Stay tuned for Ang's next commentary on Bruce Andrews' Segue Series reading at Double Happiness in April 2001. You can read that and all of his other "PennSound and Politics" commentaries on Jacket2


PennSound Classics: "Burd Ellen," Performed by Ruth Perry

Posted 11/21/2011 (link)

The latest addition to our PennSound Classics page takes us to eighteenth century Scotland for "Burd Ellen," a exemplery ballad by Anna Gordon Brown, transcribed by her nephew, Robert Scott. Over at Jacket2, Al Filreis discusses the origins of the new recording and how it came to PennSound:

Ruth Perry of MIT [shown at left] has written a chapter for a volume being edited by Ellen Pollak, A Cultural History of Women in the Age of Enlightenment, to be published by Berg/Palgrave. This work will be part of an illustrated, six-volume Cultural History of Women being assembled with a general audience in mind. Ruth Perry's topic is Anna Gordon Brown, whose repertoire of English ballads was the first to be tapped and written down by antiquarians and literary scholars in the eighteenth century, at a time when scholars feared that the oral tradition was in danger of disappearing forever. It turns out that Ruth Perry, aside from being an eminent scholar of the ballad tradition in English, is a talented ballad singer herself. As of today, PennSound has added to its "Classics" page a studio recording of Perry performing "Burd Ellen," generally deemed to be one of the most beautiful of Brown's ballads. Ruth transcribes "Burd Ellen" in her forthcoming chapter, and discusses it as well. It is the hope of Ellen Pollak that the published book will refer to the PennSound URL so that readers can have easy permanent access to the recording, without the need of a CD inserted into the book. We at PennSound are happy to help with this project and any similar endeavor.

You can read more about the history of the piece in Filreis' J2 commentary, and to listen to "Burd Ellen" and many more interpretations of pre-recording poetry — from the ancient Greeks to Walt Whitman — be sure to visit PennSound Classics.


Cy Press Reading Series: Thom Donovan and cris cheek, 2011

Posted 11/28/2011 (link)

Just before heading back east for Thanksgiving, I had the pleasure of catching Thom Donovan (shown at left) and cris cheek read as part of Dana Ward's Cy Press reading series at the Thundersky gallery.

Though a Cincinnati local for seven years, cheek notes that this is his first proper reading in the area. His set for the evening consists of "almost completely new work," roughly divided in thirds between the in-progress manuscripts Hungry Ghosts and Is No Nearer, along with very recent material written over the past few days. "It's going to be the most conventional reading I've ever given in my life," he notes, adding "maybe" after a pregnant pause. These pieces are punctuated by a handful of older work, including "We Are One" — a piece dating from 1980 which cheek has never before read or published, however aside from sounding utterly contemporary, it offers a "semblance of a sense of the procedural things I'm up to" — and the phonemic duet (or perhaps trio) with pre-recorded glottals (issued by two large speakers held head-high) that concludes the reading.

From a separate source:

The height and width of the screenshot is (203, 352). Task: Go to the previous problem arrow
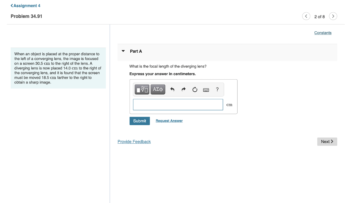(306, 16)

Similarly, Donovan's set is largely brand new, with many of the pieces inspired by his tireless participation in the Occupy Wall Street movement, including his stunning opening poem, which effectively channels Hannah Weiner's "Radcliffe and Guatemalan Women," juxtaposing Mayor Bloomberg's speech defending his eviction of the Zuccotti Park occupiers with the protestors' demands. Speaking of Weiner's poem, he observes that it "provides a really interesting use of appropriation and for arranging texts in particular ways, even just putting them beside one another in a very crude way." While much of the set is political in tone, there are also a number of pieces inspired by Donovan's interest in dance, movement and somatics, including "Two Dances for Leavening" and "Dumps (after Jennifer Scappettone)."

You can listen to two other events from the Cy Press series, including recordings of Stephanie Young, Brandon Brown, Arlo Quint and John Coletti on our homepage for the series.